# SAE Training Loss Visualization

This notebook visualizes training dynamics for the Gated Sparse Autoencoder (gSAE).

**Purpose:**
- Monitor training progress and convergence
- Compare loss components (reconstruction, sparsity)
- Verify target sparsity is achieved
- Identify training issues or anomalies

**Input Data:**
- Training logs: CSV with step, total_loss, recon_loss, sparsity_loss, sparsity_l0

**Output:**
- Multi-panel loss curves
- Sparsity evolution
- Training statistics

In [None]:
import os
import sys
from pathlib import Path

import numpy as np
import pandas as pd
import matplotlib.pyplot as plt
import seaborn as sns

PROJECT_ROOT = Path(os.getcwd()).parent.parent
sys.path.append(str(PROJECT_ROOT))

from src.visualization import (
    setup_korean_font,
    load_training_logs,
    plot_training_loss
)

print(f"Project root: {PROJECT_ROOT}")

In [None]:
# Setup
setup_korean_font()
sns.set_style('whitegrid')

In [None]:
# Configuration
RESULTS_DIR = PROJECT_ROOT / "results"
ASSETS_DIR = PROJECT_ROOT / "notebooks" / "visualizations" / "assets"
ASSETS_DIR.mkdir(exist_ok=True, parents=True)

STAGE = "mock"

print(f"Stage: {STAGE}")

## Load Training Logs

In [None]:
# Load logs
logs = load_training_logs(RESULTS_DIR, stage=STAGE)

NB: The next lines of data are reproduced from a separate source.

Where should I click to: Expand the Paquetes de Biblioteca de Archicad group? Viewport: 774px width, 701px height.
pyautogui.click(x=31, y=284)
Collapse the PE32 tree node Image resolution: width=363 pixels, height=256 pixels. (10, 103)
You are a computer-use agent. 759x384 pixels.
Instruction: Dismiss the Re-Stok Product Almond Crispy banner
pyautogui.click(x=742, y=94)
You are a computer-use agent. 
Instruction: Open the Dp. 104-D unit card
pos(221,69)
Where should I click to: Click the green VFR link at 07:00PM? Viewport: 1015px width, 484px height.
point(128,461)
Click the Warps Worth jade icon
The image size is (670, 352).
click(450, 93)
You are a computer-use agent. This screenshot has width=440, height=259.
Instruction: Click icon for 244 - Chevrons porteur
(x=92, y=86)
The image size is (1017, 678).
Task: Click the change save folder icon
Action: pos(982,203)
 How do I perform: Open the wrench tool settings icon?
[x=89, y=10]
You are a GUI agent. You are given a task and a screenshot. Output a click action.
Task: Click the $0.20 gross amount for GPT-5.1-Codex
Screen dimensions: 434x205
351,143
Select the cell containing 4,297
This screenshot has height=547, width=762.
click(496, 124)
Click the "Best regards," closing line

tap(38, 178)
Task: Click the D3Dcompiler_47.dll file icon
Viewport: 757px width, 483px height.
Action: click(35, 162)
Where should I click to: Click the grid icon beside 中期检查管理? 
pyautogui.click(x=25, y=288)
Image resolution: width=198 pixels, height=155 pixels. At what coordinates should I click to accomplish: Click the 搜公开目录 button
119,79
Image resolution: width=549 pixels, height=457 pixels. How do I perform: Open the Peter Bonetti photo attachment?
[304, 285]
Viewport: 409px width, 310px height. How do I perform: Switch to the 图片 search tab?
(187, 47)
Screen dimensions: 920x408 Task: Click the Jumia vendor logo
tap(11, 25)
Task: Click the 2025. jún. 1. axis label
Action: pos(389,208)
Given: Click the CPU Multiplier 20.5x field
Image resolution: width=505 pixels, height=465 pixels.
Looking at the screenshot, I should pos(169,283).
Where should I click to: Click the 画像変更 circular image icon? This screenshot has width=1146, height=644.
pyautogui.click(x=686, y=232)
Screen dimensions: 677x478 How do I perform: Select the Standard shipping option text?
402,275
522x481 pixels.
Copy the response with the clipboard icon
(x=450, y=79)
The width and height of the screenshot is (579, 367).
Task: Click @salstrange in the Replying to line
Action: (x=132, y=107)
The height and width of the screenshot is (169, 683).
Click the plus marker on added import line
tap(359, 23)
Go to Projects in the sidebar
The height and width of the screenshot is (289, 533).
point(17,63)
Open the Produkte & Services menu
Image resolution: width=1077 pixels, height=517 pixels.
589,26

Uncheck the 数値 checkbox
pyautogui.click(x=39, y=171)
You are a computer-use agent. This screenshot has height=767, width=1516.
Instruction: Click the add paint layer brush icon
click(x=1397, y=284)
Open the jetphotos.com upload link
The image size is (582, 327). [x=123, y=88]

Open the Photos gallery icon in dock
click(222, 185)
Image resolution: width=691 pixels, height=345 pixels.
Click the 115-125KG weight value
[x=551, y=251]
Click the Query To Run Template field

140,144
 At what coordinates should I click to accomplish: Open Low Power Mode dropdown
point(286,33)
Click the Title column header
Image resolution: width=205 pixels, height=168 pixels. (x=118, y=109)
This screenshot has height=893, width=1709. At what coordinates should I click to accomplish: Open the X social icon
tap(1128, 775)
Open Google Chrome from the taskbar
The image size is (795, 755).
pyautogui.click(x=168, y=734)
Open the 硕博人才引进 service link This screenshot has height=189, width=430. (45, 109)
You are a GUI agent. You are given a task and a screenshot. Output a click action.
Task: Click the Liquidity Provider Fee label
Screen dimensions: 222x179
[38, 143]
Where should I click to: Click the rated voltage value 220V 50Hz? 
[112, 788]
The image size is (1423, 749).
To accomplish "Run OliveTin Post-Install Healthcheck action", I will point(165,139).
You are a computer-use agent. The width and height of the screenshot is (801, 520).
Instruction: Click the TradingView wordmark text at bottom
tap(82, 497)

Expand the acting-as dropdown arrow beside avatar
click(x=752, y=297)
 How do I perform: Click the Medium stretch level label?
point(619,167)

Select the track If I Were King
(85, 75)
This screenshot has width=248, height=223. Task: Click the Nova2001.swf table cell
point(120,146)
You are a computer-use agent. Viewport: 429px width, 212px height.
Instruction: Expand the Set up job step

print(f"Training logs shape: {logs.shape}")
print(f"Total steps: {len(logs)}")
print(f"\nColumns: {list(logs.columns)}")
print(f"\nFirst few rows:")
print(logs.head())

## Plot Training Loss Curves

In [None]:
fig = plot_training_loss(
    training_logs=logs,
    save_path=ASSETS_DIR / f"sae_training_loss_{STAGE}.png",
    figsize=(14, 8)
)

plt.show()

## Detailed Loss Analysis

In [None]:
# Smoothed curves
window = min(50, len(logs) // 10)

fig, axes = plt.subplots(2, 1, figsize=(14, 10))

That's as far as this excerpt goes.